**Try it**:
Set down all of the records word for word.

**Material for the task**:
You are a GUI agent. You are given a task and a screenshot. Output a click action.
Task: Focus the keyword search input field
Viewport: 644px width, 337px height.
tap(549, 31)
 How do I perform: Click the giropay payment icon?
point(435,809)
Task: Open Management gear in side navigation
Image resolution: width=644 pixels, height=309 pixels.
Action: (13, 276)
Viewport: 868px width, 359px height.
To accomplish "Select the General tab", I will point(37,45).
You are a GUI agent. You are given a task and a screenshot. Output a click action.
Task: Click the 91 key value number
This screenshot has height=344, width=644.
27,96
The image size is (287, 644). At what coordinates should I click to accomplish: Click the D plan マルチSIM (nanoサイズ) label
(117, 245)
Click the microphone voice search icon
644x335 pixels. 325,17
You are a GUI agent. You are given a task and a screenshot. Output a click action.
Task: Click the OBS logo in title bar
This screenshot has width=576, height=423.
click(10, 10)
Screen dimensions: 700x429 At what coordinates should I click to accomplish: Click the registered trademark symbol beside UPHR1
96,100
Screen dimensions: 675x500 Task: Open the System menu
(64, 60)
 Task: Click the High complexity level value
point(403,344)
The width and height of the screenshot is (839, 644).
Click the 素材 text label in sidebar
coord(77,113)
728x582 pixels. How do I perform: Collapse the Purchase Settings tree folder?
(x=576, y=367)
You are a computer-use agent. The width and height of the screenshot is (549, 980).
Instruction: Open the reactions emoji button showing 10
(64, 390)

**Written response**:
You are a GUI agent. You are given a task and a screenshot. Output a click action.
Task: Focus the keyword search input field
Viewport: 644px width, 337px height.
tap(549, 31)
 How do I perform: Click the giropay payment icon?
point(435,809)
Task: Open Management gear in side navigation
Image resolution: width=644 pixels, height=309 pixels.
Action: (13, 276)
Viewport: 868px width, 359px height.
To accomplish "Select the General tab", I will point(37,45).
You are a GUI agent. You are given a task and a screenshot. Output a click action.
Task: Click the 91 key value number
This screenshot has height=344, width=644.
27,96
The image size is (287, 644). At what coordinates should I click to accomplish: Click the D plan マルチSIM (nanoサイズ) label
(117, 245)
Click the microphone voice search icon
644x335 pixels. 325,17
You are a GUI agent. You are given a task and a screenshot. Output a click action.
Task: Click the OBS logo in title bar
This screenshot has width=576, height=423.
click(10, 10)
Screen dimensions: 700x429 At what coordinates should I click to accomplish: Click the registered trademark symbol beside UPHR1
96,100
Screen dimensions: 675x500 Task: Open the System menu
(64, 60)
 Task: Click the High complexity level value
point(403,344)
The width and height of the screenshot is (839, 644).
Click the 素材 text label in sidebar
coord(77,113)
728x582 pixels. How do I perform: Collapse the Purchase Settings tree folder?
(x=576, y=367)
You are a computer-use agent. The width and height of the screenshot is (549, 980).
Instruction: Open the reactions emoji button showing 10
(64, 390)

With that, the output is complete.